How we reduced Lambda cold starts at ACG
Cold starts are the tax you pay for Lambda's automatic scaling. At A Cloud Guru, our original GraphQL architecture amplified this tax significantly — a single page load could trigger four or five simultaneous cold starts. Here is how we fixed it.
The original architecture
Our GraphQL gateway resolved queries by directly invoking Lambda functions for each microservice. A single page load that required data from four services would invoke four Lambdas in parallel. If none of those Lambdas had been called in the last 15 minutes, all four would cold start simultaneously. We measured this as a five-second delay for users hitting that page — completely unacceptable.
The architecture also had a coupling problem: the GraphQL schema lived only on the gateway. Changing a type required two separate deployments — one to the service and one to the gateway — and tight coordination between teams.

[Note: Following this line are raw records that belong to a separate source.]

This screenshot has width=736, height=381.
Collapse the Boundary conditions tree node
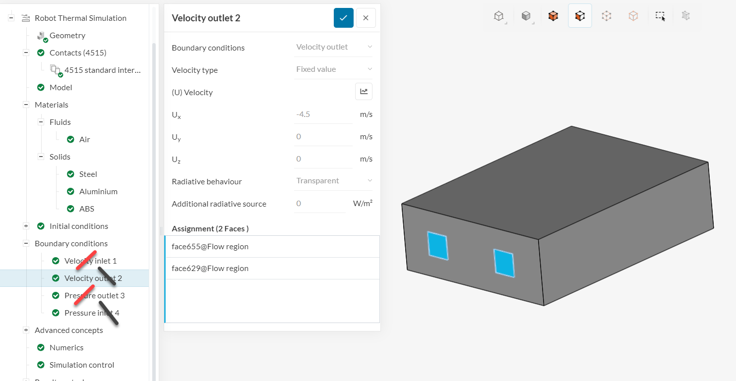pos(26,243)
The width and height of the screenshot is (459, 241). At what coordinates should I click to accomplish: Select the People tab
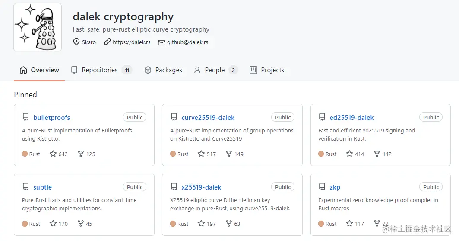click(x=215, y=70)
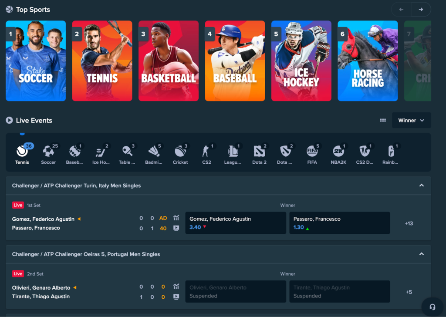Switch live events to grid layout view
The image size is (446, 317).
coord(383,121)
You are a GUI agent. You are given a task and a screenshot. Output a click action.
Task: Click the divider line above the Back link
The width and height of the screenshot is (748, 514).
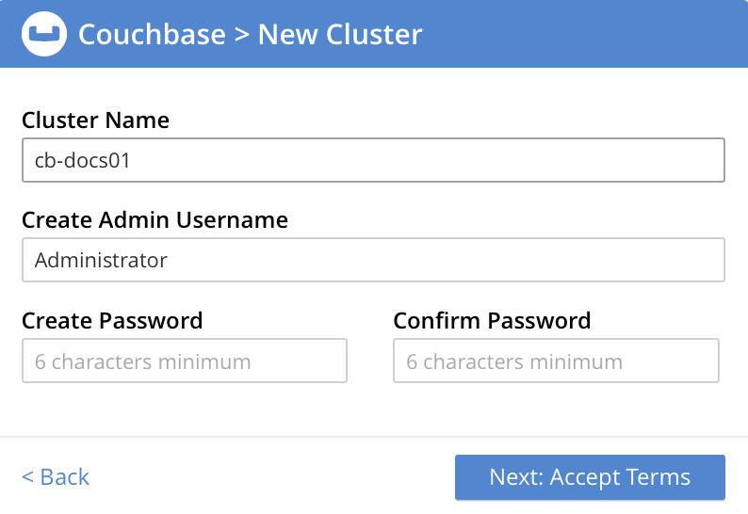point(373,437)
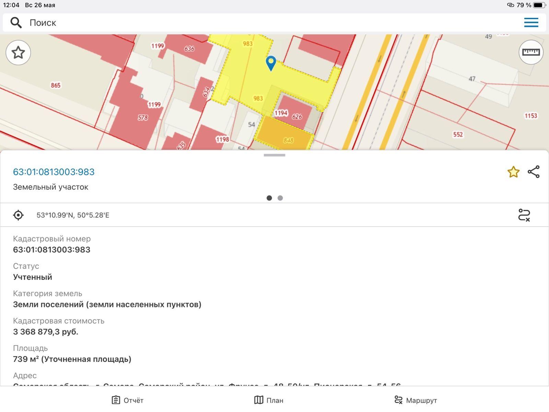Open the Маршрут tab

416,400
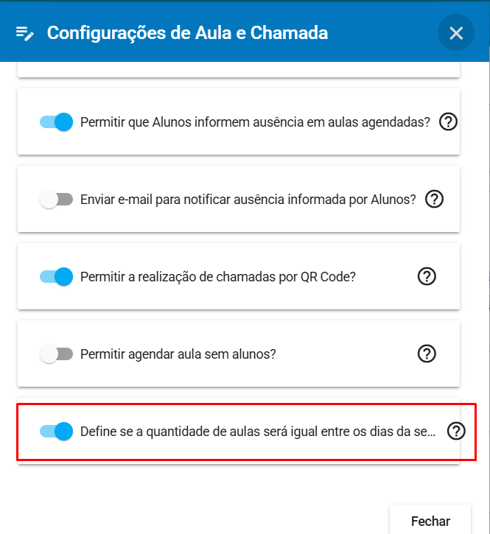Open help for scheduling class without students
The image size is (490, 534).
coord(427,354)
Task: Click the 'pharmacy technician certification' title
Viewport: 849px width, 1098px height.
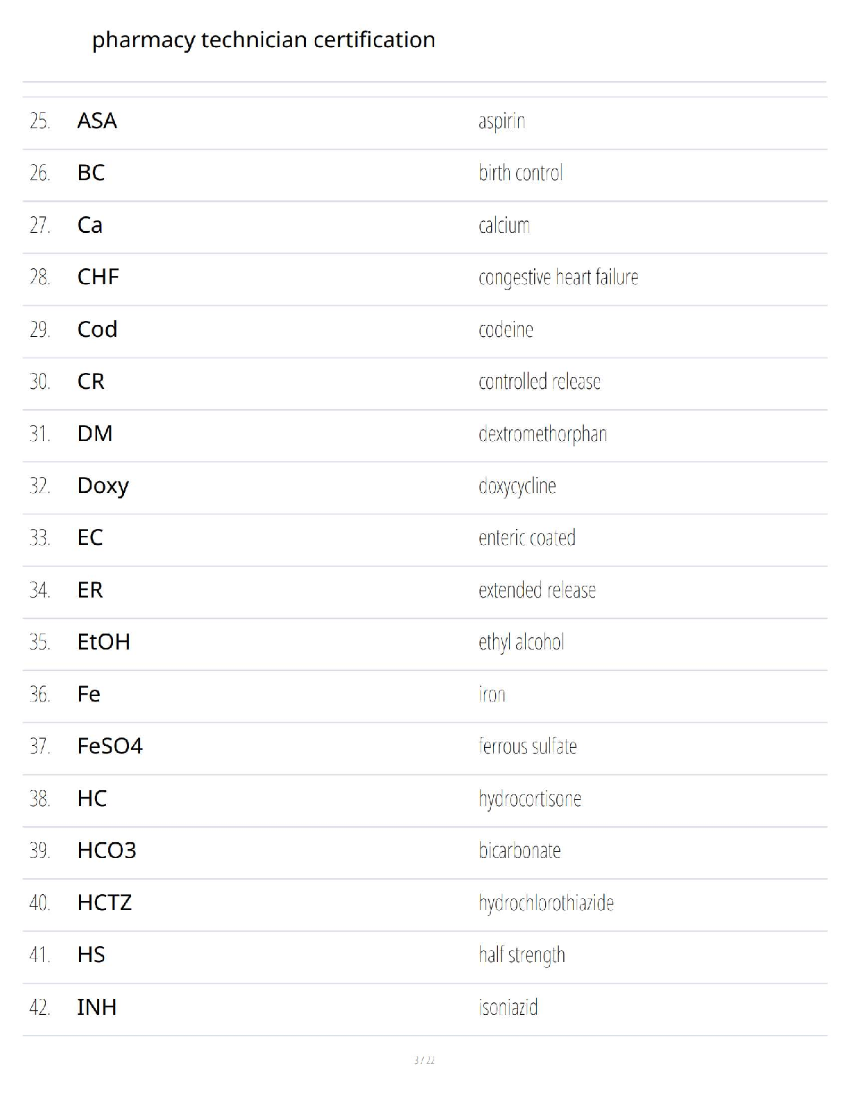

Solution: schema stitching
Instead of the gateway invoking Lambda functions directly, we implemented schema stitching. Each microservice became responsible for its own schema definition and exposed it via HTTP/GraphQL. The gateway stitched these schemas together at startup and delegated query resolution to the appropriate service over HTTP rather than Lambda Invoke.
This had two important effects. First, each microservice now had a single Lambda function handling all of its API traffic rather than one Lambda per operation — higher utilisation means fewer cold starts per service. Second, the gateway no longer needed to know about the schema; services owned and deployed their own schemas independently.
Results
Performance testing showed a 20% improvement in p99 latency — from five seconds down to four seconds on cold paths. More meaningfully, we estimated the architecture change saved approximately 60 engineer-hours per month by eliminating the double-deployment requirement for schema changes.
Cold starts didn't disappear, but they became a problem for individual services to optimise rather than an unavoidable cascade on every page load.